TRY IT -
Please give back all the records exactly, but keep the pictures out.

Saved entries
==================================================

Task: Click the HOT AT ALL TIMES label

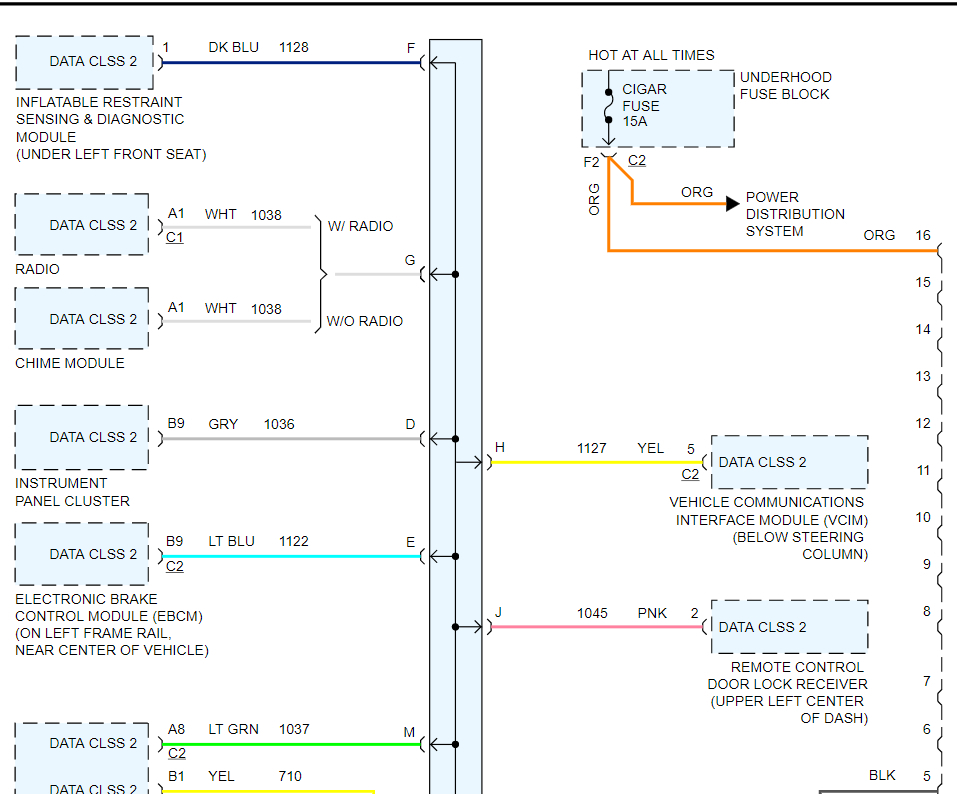Action: coord(651,55)
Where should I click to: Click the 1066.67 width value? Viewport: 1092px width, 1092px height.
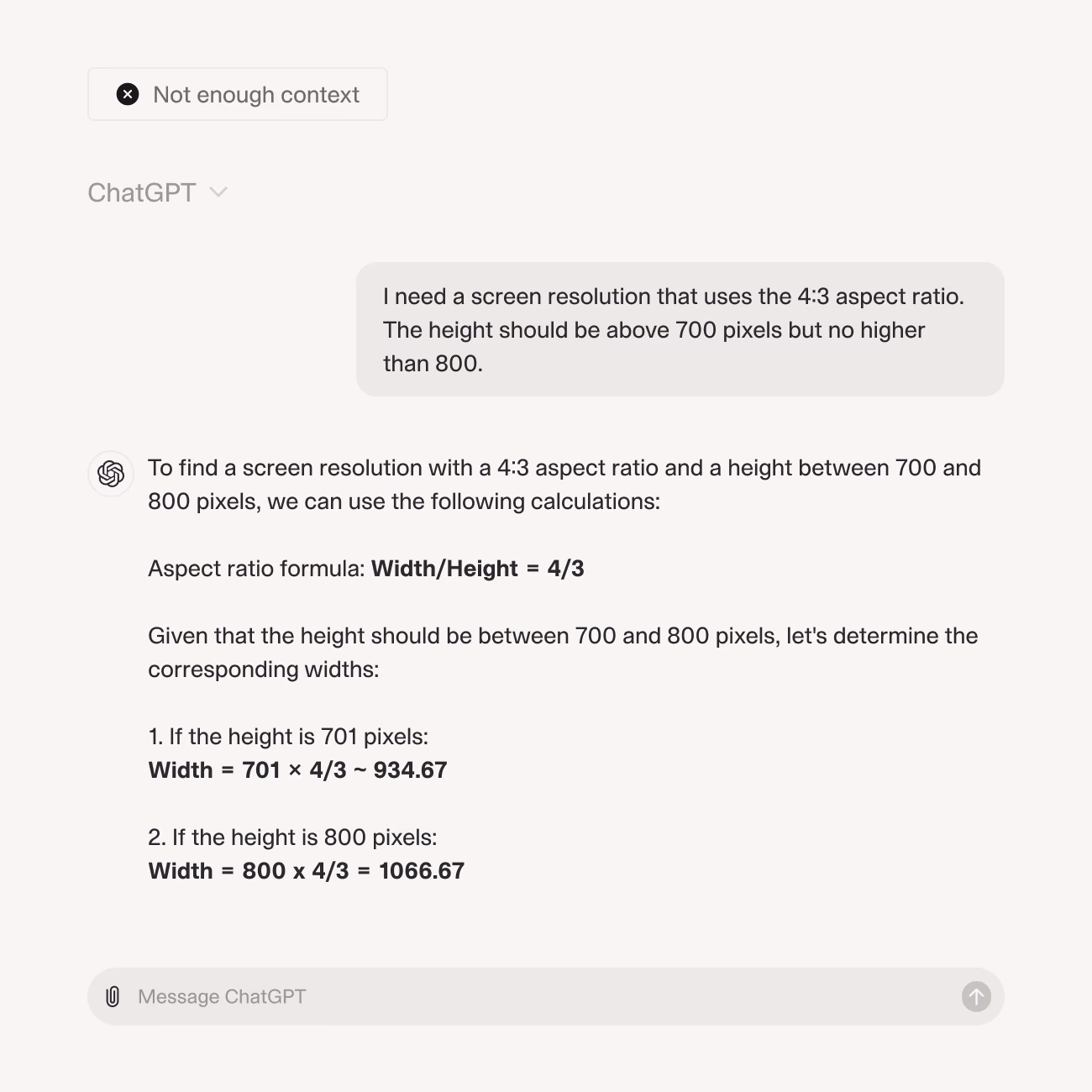(x=422, y=871)
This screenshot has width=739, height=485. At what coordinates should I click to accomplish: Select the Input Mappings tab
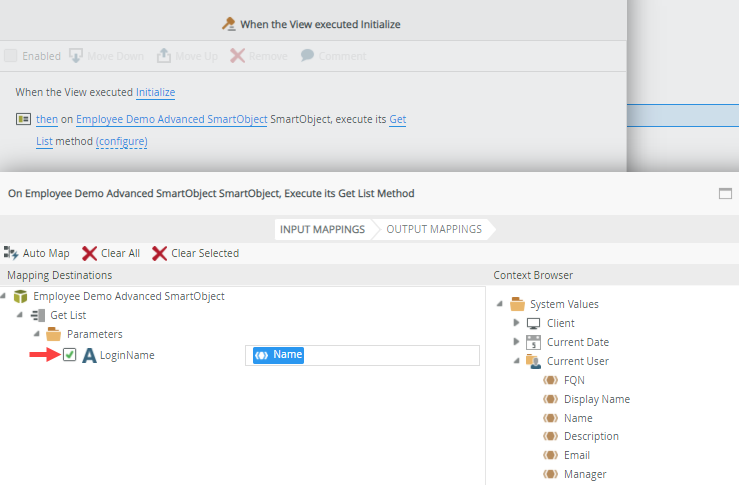click(322, 229)
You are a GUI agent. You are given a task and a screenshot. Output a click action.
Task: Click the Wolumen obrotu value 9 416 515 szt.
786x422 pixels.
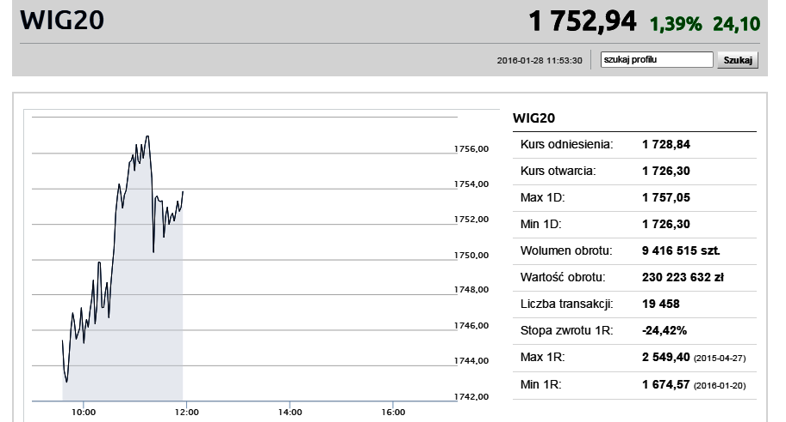(x=680, y=250)
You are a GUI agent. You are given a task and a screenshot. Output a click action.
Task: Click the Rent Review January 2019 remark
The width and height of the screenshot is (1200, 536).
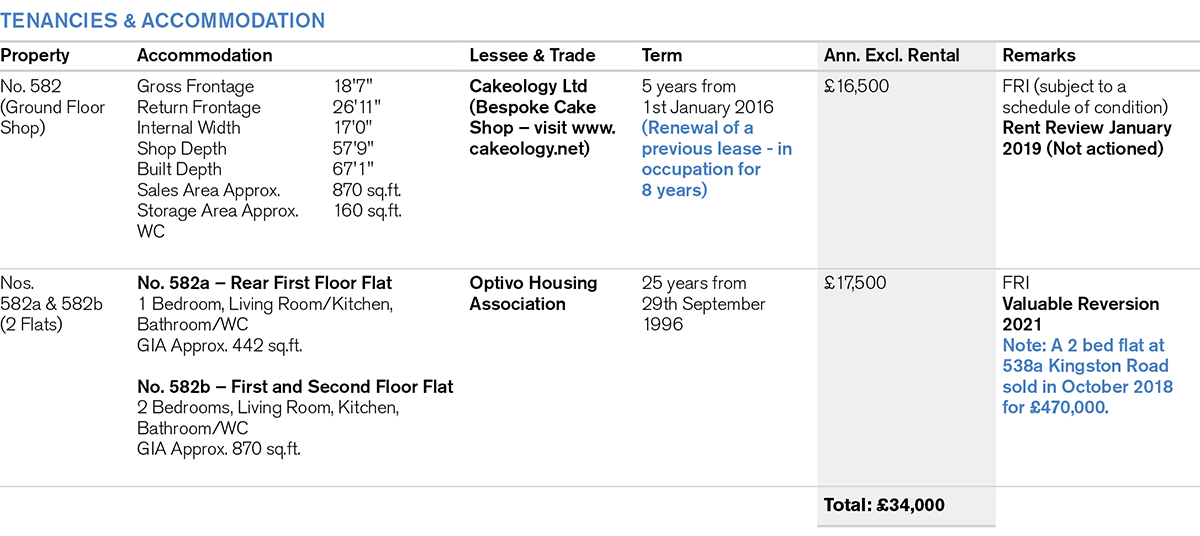coord(1086,138)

==================================================

EXERCISE OUTPUT -
Task: Click the HOT AT ALL TIMES label

Action: coord(651,55)
Where should I click to: Click the 1066.67 width value? Viewport: 1092px width, 1092px height.
(x=422, y=871)
This screenshot has width=739, height=485. At what coordinates should I click to accomplish: Select the Input Mappings tab
click(322, 229)
You are a GUI agent. You are given a task and a screenshot. Output a click action.
Task: Click the Wolumen obrotu value 9 416 515 szt.
786x422 pixels.
(x=680, y=250)
You are a GUI agent. You are given a task and a screenshot. Output a click action.
Task: Click the Rent Review January 2019 remark
The width and height of the screenshot is (1200, 536).
coord(1086,138)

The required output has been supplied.